■ **Material to process**
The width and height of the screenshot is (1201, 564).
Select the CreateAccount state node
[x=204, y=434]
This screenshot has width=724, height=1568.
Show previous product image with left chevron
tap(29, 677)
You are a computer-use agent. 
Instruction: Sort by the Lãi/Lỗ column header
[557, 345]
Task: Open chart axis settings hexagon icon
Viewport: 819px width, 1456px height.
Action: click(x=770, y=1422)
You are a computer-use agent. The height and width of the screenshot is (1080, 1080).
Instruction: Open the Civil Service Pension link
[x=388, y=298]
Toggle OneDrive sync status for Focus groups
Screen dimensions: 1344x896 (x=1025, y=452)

■ **Short task**
Quote all of the rows above verbatim, reproducing every line in its original order.

■ **Result below**
The width and height of the screenshot is (1201, 564).
Select the CreateAccount state node
[x=204, y=434]
This screenshot has width=724, height=1568.
Show previous product image with left chevron
tap(29, 677)
You are a computer-use agent. 
Instruction: Sort by the Lãi/Lỗ column header
[557, 345]
Task: Open chart axis settings hexagon icon
Viewport: 819px width, 1456px height.
Action: click(x=770, y=1422)
You are a computer-use agent. The height and width of the screenshot is (1080, 1080).
Instruction: Open the Civil Service Pension link
[x=388, y=298]
Toggle OneDrive sync status for Focus groups
Screen dimensions: 1344x896 (x=1025, y=452)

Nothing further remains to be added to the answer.